Alors que les tensions au Moyen-Orient font craindre une flambée des prix à l’échelle mondiale, la Mauritanie affiche une résilience remarquable sur le front des denrées de base. Les autorités du pays ont en effet lancé une opération d’envergure pour stabiliser les tarifs des produits essentiels, évitant ainsi une crise alimentaire locale.
une surveillance accrue des marchés mauritaniens
Une série de mesures strictes a été déployée dans la capitale, Nouakchott, avant d’être étendue progressivement à l’ensemble du territoire. Des équipes spécialisées sont chargées de superviser les stocks disponibles, de protéger les consommateurs et de traquer les fraudes commerciales. L’objectif affiché est clair : empêcher toute hausse abusive des prix des aliments de première nécessité, comme le riz, l’huile ou encore le sucre.
des acteurs économiques rassurés, des prix stables
Du côté des commerçants, la situation semble sous contrôle. Aissata Bâ, qui commercialise des produits importés tels que le Kadi (bouillon), le jedida (beurre) ou le delia (chocolat), confirme ne pas avoir augmenté ses tarifs. «Nos prix restent inchangés pour l’instant», déclare-t-elle. De son côté, Fatimetou mint Ahmed, une consommatrice mauritanienne, observe également une stabilité des prix sur les denrées de base. «Huile, riz, sucre, lait… Rien n’a bougé, malgré quelques rumeurs», précise-t-elle.
Mohamed ould Bouh, un autre commerçant, abonde dans le même sens. Pour lui, le marché mauritanien reste «parfaitement calme», sans aucune tension ni hausse des coûts.
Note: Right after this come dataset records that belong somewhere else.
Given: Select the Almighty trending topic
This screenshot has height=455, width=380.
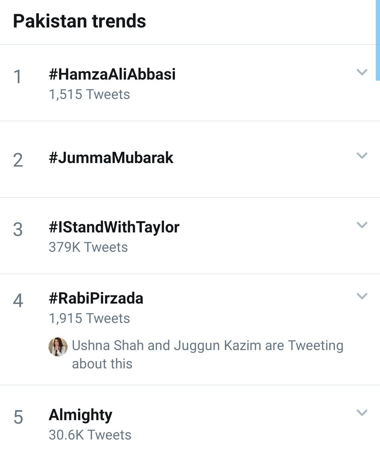Looking at the screenshot, I should click(x=81, y=415).

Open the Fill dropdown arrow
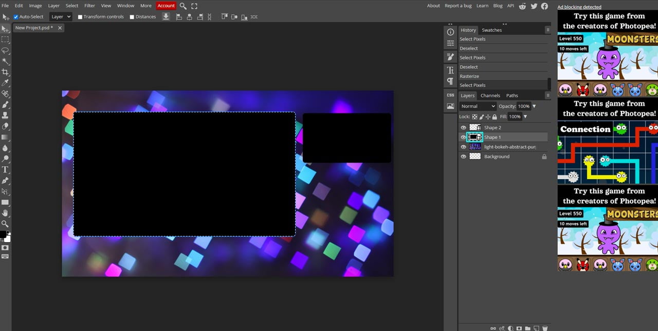coord(525,116)
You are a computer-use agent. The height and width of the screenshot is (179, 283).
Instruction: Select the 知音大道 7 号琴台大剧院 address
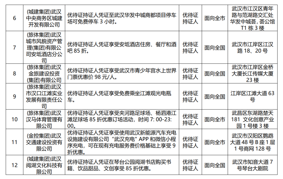253,165
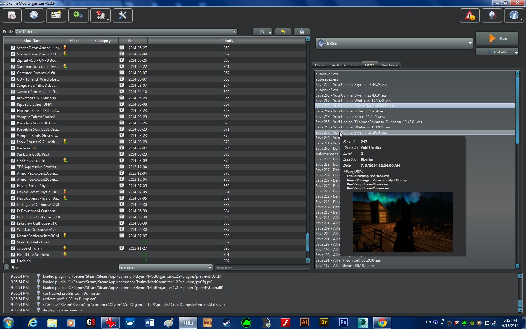Click the puzzle pieces tools icon
Screen dimensions: 526x329
pyautogui.click(x=100, y=15)
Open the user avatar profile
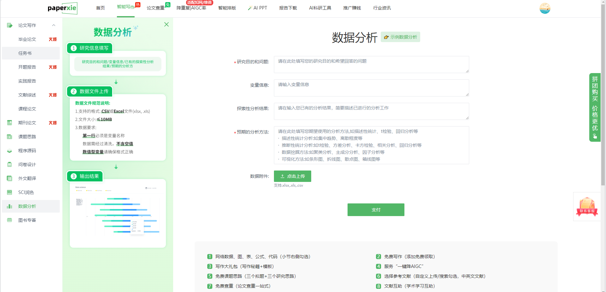Screen dimensions: 606x292 [545, 8]
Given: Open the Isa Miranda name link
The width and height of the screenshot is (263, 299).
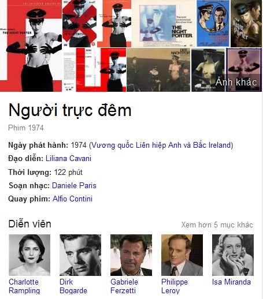Looking at the screenshot, I should 231,282.
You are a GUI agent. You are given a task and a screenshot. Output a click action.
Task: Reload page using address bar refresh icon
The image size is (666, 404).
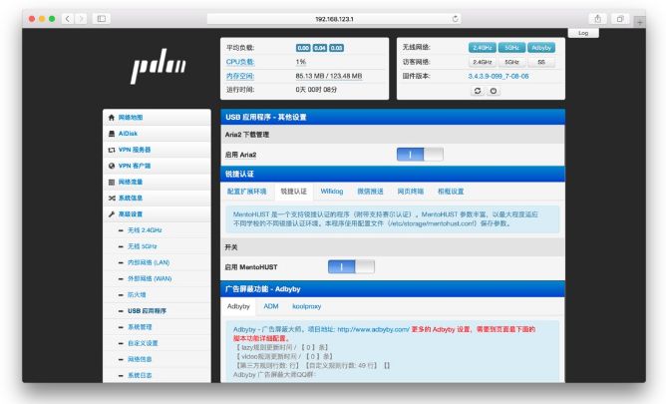click(x=455, y=19)
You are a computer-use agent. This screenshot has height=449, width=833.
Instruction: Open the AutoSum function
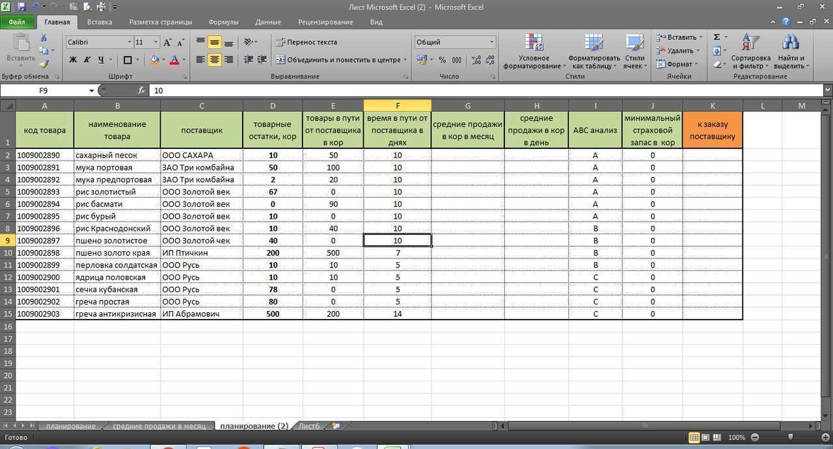click(x=717, y=37)
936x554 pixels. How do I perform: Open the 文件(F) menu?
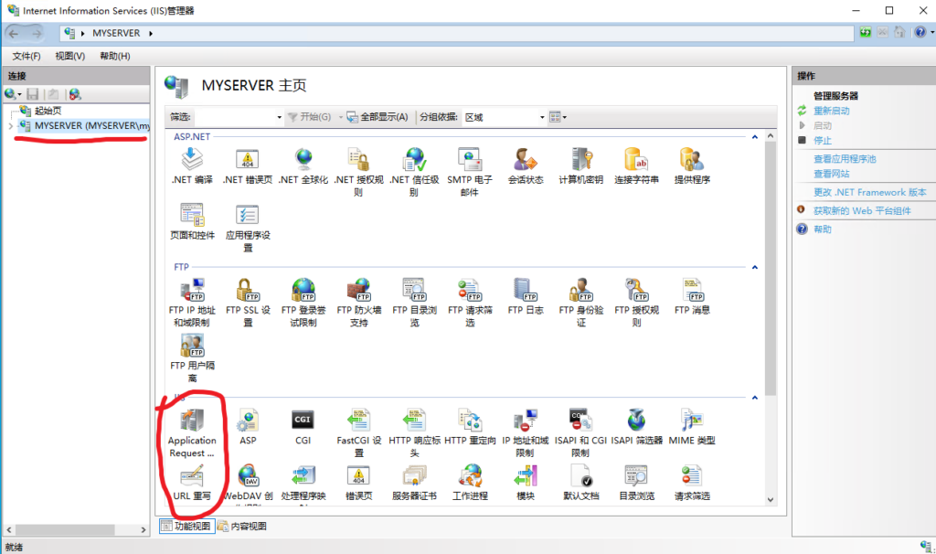27,56
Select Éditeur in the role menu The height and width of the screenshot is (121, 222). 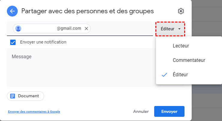tap(180, 74)
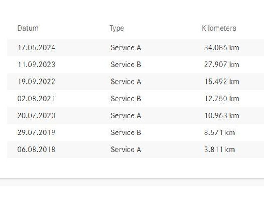Click the 15.492 km mileage value
The width and height of the screenshot is (264, 198).
[x=222, y=82]
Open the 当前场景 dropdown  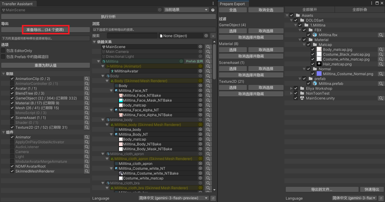[x=186, y=10]

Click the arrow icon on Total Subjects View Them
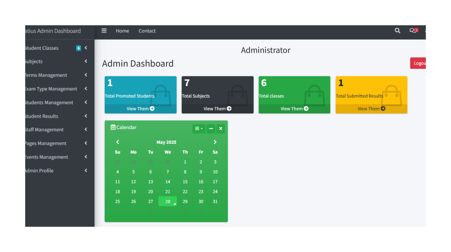[229, 109]
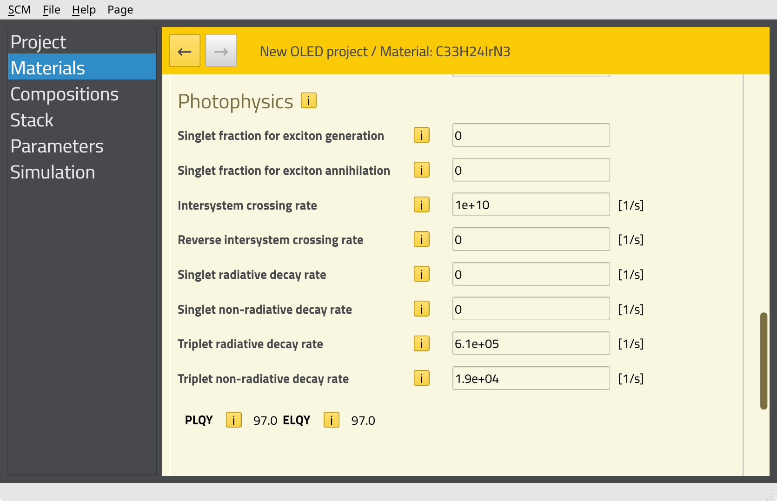Click the forward arrow navigation button
The width and height of the screenshot is (777, 501).
[x=221, y=51]
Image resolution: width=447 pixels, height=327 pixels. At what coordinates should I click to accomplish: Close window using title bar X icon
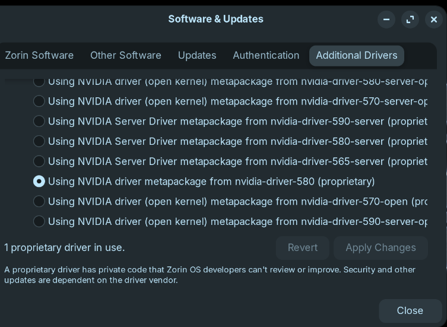(434, 20)
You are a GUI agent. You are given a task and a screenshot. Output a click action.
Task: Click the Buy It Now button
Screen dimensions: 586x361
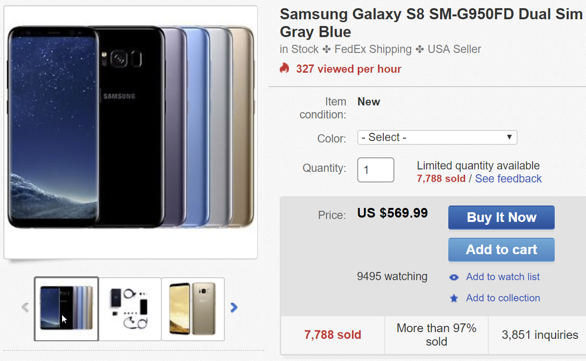[x=501, y=218]
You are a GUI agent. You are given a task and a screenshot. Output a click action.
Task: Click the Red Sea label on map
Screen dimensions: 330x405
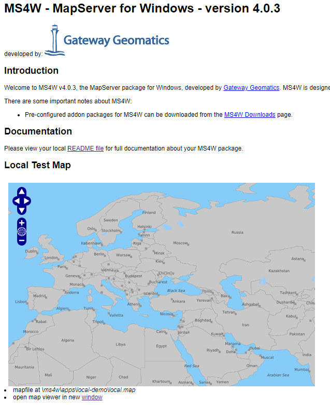pos(191,366)
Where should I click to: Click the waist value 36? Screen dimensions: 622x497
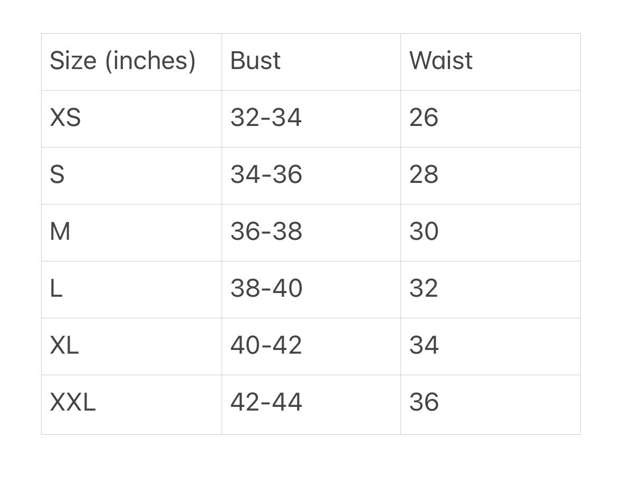(x=424, y=402)
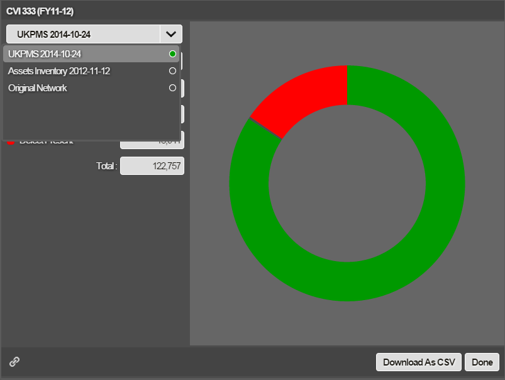Choose Assets Inventory 2012-11-12 from the list
The height and width of the screenshot is (380, 505).
point(59,71)
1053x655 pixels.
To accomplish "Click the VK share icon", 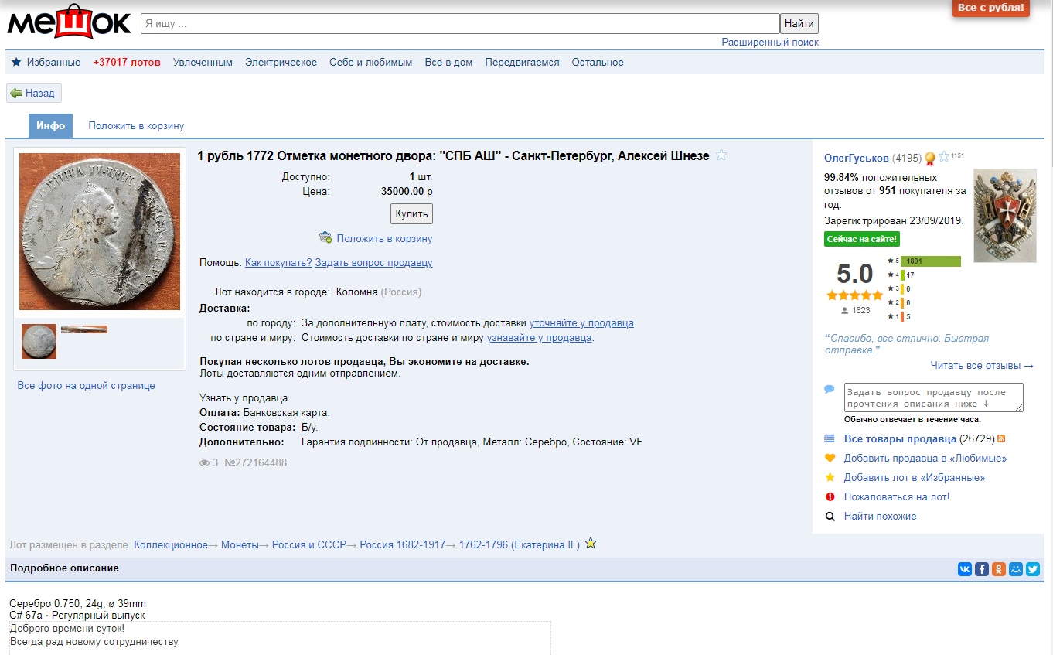I will coord(965,569).
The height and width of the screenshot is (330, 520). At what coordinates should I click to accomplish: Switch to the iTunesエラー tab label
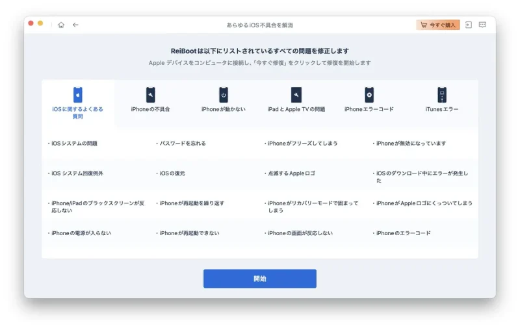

des sanctions exemplaires contre les fraudeurs
Cette politique de contrôle ne se limite pas à la surveillance. Les autorités mauritaniennes n’hésitent pas à sanctionner les commerçants indélicats. Fin mars, plusieurs dizaines d’établissements ont été fermés et lourdement sanctionnés financièrement pour pratiques anticoncurrentielles ou hausses de prix illégitimes, dans le cadre d’une campagne gouvernementale sans précédent.